:: STATED TASK ::
Reproduce the lines below, changing every "Screen dimensions" to "Display size" and leaving everything else as it is.

───── RECORD EXCERPTS ─────

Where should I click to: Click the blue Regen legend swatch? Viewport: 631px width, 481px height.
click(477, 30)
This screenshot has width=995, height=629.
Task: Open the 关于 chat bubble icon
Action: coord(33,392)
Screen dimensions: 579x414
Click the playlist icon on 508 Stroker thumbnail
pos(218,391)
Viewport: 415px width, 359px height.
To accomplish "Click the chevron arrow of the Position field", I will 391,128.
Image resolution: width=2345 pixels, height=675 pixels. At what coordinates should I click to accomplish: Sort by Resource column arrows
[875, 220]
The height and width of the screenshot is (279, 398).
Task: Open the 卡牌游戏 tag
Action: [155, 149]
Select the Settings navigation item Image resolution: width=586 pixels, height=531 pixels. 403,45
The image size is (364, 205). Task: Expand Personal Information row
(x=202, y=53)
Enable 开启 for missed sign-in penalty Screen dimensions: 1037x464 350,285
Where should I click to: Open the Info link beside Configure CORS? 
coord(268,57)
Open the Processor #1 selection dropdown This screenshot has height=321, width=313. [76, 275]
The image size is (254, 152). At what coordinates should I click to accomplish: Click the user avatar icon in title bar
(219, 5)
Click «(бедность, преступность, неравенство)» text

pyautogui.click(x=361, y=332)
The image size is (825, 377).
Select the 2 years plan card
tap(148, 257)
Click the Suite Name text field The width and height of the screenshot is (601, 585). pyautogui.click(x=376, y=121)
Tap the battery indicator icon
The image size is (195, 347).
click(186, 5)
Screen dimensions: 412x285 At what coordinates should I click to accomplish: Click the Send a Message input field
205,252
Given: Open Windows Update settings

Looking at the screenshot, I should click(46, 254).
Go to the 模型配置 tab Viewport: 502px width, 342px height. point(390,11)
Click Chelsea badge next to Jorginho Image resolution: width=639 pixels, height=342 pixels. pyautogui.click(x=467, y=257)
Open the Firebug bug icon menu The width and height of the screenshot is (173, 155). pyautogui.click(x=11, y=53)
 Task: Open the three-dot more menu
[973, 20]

─────

:: CORRECT OUTPUT ::
Where should I click to: Click the blue Regen legend swatch? Viewport: 631px width, 481px height.
click(477, 30)
This screenshot has width=995, height=629.
Task: Open the 关于 chat bubble icon
Action: coord(33,392)
Display size: 579x414
Click the playlist icon on 508 Stroker thumbnail
pos(218,391)
Viewport: 415px width, 359px height.
To accomplish "Click the chevron arrow of the Position field", I will 391,128.
Image resolution: width=2345 pixels, height=675 pixels. At what coordinates should I click to accomplish: Sort by Resource column arrows
[875, 220]
The height and width of the screenshot is (279, 398).
Task: Open the 卡牌游戏 tag
Action: [155, 149]
Select the Settings navigation item Image resolution: width=586 pixels, height=531 pixels. 403,45
The image size is (364, 205). Task: Expand Personal Information row
(x=202, y=53)
Enable 开启 for missed sign-in penalty Display size: 1037x464 350,285
Where should I click to: Open the Info link beside Configure CORS? 
coord(268,57)
Open the Processor #1 selection dropdown This screenshot has height=321, width=313. [76, 275]
The image size is (254, 152). At what coordinates should I click to accomplish: Click the user avatar icon in title bar
(219, 5)
Click «(бедность, преступность, неравенство)» text

pyautogui.click(x=361, y=332)
The image size is (825, 377).
Select the 2 years plan card
tap(148, 257)
Click the Suite Name text field The width and height of the screenshot is (601, 585). pyautogui.click(x=376, y=121)
Tap the battery indicator icon
The image size is (195, 347).
click(186, 5)
Display size: 412x285 At what coordinates should I click to accomplish: Click the Send a Message input field
205,252
Given: Open Windows Update settings

Looking at the screenshot, I should click(46, 254).
Go to the 模型配置 tab Viewport: 502px width, 342px height. point(390,11)
Click Chelsea badge next to Jorginho Image resolution: width=639 pixels, height=342 pixels. pyautogui.click(x=467, y=257)
Open the Firebug bug icon menu The width and height of the screenshot is (173, 155). pyautogui.click(x=11, y=53)
 Task: Open the three-dot more menu
[973, 20]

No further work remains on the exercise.